Por que preferiu conversar com milhares de mulheres, ao invés de cinco ou seis que pudessem representá-las em conjunto?
Este filme tem um pouco menos de duas horas, mas eu teria adorado que ele durasse umas cinco horas. Cada mulher tinha alguma coisa diferente a dizer. Conversamos com aproximadamente duas mil mulheres no mundo inteiro, e no corte final, creio que temos cerca de uma centena de mulheres falando à câmera. Teria sido ainda melhor se eu pudesse incluir duzentas ou trezentas. A emoção formidável que elas trazem é muito importante para nós, homens. O que significa ser uma mulher neste mundo de homens? Esta era a indagação. Espero um dia poder fazer uma exposição apresentando os relatos de todas estas mulheres, e espero que isso chegue a São Paulo também. A estrutura era viciante: quanto mais mulheres eu escutava, mais tinha vontade de escutar.

 

Este procedimento é comum em seus documentários: você observa o planeta de cima, vê o mundo animal de longe, sempre abarcando o máximo de exemplos possível. O que te atrai nesta abordagem?

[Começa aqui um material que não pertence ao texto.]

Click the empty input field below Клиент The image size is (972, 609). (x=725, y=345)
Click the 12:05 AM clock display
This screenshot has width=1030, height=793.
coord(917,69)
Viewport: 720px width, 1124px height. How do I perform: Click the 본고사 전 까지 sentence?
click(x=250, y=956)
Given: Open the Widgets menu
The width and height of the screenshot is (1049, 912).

Isso vem de uma história que me aconteceu há muito tempo. Estava a bordo de um helicóptero que parou de funcionar quando sobrevoava um pequeno vilarejo no Mali. Eu fui acolhido por pessoas que me ofereceram tudo o que tinham. Eles me receberam muitíssimo bem, me contaram as suas vidas, me explicaram o medo da doença, porque a debilidade os impedia de trabalhar na terra e garantir o sustento das crianças. Percebi que, no meu trabalho com a paisagem e a ecologia, faltava a palavra das pessoas. Os três dias que passei neste vilarejo foram transformadores. Entendi que seria preciso fazer entrevistas longas, e levar o tempo necessário de conversar com as pessoas, porque as coisas mais importantes não surgem tão facilmente assim. Portanto, acabei me envolvendo em projetos longos e caros, porque trabalhamos muito, e precisamos escutar o coração das pessoas para compreender o mundo. A escuta nos faz crescer enquanto pessoas. O contato com a natureza e com o planeta é fundamental, mas nada substitui a relação humana. A emoção e o amor das pessoas nos faz melhores e mais inteligentes.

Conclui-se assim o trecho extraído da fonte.